By Martha Hall Findlay
Published in the Toronto Star

July 10, 2018


Facts matter. No special interest group funds our work on supply management. We recommend public policy directions that are non-partisan, non-ideological, based on evidence.

On the other hand, the dairy lobby is one of Canada’s richest and most powerful. It spends more than $100 million every year on lobbying and marketing — aimed at politicians, the public, trade negotiators, and, most frustratingly, farmers. The myths they tell have their own farmers scared, the public inured to exorbitant dairy prices, and politicians completely cowed.

But where does all that money come from? Average Canadian families who pay almost $600 more per year for basic nutrition than they should. Farming can indeed be hard work, but so is teaching, mining, nursing, construction, and many other Canadian jobs.

Why then, should dairy producers — not even 6 per cent of Canadian farmers — each be worth, according to Statistics Canada on average, net, so including all debt, almost $5 million dollars? I don’t know too many millionaire teachers, miners, nurses or cement-mixers.

Meanwhile, NAFTA talks are stalled, and we have tariffs on steel, aluminum and soon, cars. And while dairy is a huge irritant for Donald Trump, we continue to defend it, sacrificing in the process many of our other economic sectors. Every Canadian who works in the auto sector; in a steel mill or aluminum plant; or in any factory that manufactures goods using steel or aluminum — should be furious as the Canadian government continues to defend supply management, purely for domestic politics.

Breaking some myths:

“Supply management systems provide high quality, locally produced food at stable, reasonable prices for consumers.” This is not due to supply management — the same is true for our locally produced beef, corn, pork, grain, pulses, none of which get this rich protection.

“We can’t compete with the heavily subsidized U.S. dairy producers.” Recently, the U.S. has dramatically reduced its own subsidization of dairy. According to the OECD’s 2017 market price support estimates for milk, Canada’s dairy subsidy is seven times greater than in the U.S. The difference is that in Canada it is paid for directly by consumers — with studies showing that it hurts poorest Canadians (often single-parent families with small children) the most.

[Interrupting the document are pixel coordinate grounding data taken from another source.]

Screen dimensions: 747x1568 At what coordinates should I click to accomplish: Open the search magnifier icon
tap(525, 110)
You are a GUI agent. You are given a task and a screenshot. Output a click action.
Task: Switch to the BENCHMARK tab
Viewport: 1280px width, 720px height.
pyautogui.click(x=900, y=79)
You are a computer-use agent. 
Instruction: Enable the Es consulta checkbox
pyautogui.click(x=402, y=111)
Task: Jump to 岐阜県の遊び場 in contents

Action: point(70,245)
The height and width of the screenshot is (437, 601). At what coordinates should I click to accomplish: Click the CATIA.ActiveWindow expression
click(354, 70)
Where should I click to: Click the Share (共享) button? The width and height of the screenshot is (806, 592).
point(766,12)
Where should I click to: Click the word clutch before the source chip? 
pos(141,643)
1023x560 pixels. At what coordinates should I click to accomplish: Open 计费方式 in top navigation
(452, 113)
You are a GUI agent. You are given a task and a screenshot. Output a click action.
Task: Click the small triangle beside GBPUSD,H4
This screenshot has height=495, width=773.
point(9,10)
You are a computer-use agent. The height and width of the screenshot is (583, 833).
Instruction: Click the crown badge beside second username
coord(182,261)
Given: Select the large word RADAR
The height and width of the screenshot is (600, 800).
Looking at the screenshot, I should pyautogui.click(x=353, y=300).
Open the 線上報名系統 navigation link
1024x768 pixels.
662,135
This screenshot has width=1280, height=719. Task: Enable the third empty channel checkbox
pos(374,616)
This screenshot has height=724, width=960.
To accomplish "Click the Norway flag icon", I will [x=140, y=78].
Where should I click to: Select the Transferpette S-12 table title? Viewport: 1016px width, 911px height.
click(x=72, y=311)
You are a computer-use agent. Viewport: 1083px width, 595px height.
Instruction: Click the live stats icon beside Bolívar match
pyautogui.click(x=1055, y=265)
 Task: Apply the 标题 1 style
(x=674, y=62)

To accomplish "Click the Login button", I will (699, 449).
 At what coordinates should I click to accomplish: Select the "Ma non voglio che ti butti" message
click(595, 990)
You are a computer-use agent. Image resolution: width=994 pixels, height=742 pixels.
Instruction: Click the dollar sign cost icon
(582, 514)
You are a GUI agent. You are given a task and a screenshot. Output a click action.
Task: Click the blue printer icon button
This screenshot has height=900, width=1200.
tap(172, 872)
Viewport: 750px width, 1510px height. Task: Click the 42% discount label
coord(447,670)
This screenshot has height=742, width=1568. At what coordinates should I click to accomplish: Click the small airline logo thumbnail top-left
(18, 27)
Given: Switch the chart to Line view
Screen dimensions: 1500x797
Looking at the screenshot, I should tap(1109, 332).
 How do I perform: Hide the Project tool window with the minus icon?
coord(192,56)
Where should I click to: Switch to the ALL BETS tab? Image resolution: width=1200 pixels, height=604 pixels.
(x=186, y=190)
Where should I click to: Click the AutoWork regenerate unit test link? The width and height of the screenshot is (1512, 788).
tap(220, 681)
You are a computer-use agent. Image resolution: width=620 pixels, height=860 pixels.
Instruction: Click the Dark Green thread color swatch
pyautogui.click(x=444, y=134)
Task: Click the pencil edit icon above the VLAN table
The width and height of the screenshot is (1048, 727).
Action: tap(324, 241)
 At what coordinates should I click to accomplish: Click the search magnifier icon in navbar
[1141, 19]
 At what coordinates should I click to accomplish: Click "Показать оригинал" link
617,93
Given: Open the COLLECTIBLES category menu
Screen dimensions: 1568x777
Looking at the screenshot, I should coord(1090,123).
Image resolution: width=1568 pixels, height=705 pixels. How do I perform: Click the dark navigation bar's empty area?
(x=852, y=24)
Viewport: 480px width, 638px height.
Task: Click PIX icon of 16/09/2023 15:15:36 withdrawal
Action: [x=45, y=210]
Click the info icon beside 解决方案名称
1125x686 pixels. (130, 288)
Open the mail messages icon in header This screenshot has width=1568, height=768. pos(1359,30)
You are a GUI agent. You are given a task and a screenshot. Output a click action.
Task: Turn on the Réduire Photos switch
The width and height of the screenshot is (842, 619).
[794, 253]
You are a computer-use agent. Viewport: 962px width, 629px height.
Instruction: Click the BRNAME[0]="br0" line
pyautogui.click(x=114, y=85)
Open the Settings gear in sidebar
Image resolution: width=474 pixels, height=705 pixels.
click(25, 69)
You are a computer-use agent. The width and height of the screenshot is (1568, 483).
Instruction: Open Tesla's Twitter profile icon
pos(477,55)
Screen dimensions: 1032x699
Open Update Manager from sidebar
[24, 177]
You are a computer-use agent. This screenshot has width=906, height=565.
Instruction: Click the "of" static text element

“The U.S. maintains a large surplus in dairy trade with Canada.” The amount of dairy traded between the two countries is tiny compared to overall production.

“Supply management ‘protects’ the family farm.” This is sheer nonsense. In Canada, the rate of consolidation has actually been higher in the supply-managed dairy, poultry and egg sectors, than in most other agricultural sectors. Whereas in the 1970s there were approximately 145,000 dairy producers, today there are close to 9,000.

Recent scare tactics include noting that “Wisconsin lost 500 dairy farms in 2017 and we don’t want that to happen here.” Wisconsin and Canada have about the same number of dairy farms — and Canada has also “lost” on average about 500 dairy operations, per year, for the last three years. Same level of consolidation as Wisconsin. Except there aren’t fewer cows or less production. It’s not a “loss” of a farm, it’s that someone decides to sell to someone else who is consolidating.

“Without supply management we’ll get U.S. milk produced with growth hormones.” For the recent CETA trade deal with the Europe, Europe insisted that beef coming from Canada be hormone-free. There is no reason why Canada cannot do the same for U.S. milk.

“There are no export opportunities, the global milk market is suffering a major glut.” As with all commodities, global prices fluctuate. And dairy exports are already rising again. Australia’s exports are up 14 per cent from last year. U.S. exports increased fourfold in only a decade.

We should dismantle supply management — not because Trump says so, but because it’s in Canada’s best interests. (Only because of Trump, right now would be a good time.)

Fair compensation, for sure. Financial transition assistance, of course. Ensuring a level playing field with the U.S. dairy producers, absolutely. But for the sake of the rest of Canada’s economy, now is the time to finally do what’s right.

– Martha Hall Findlay is the president and CEO at the Canada West Foundation.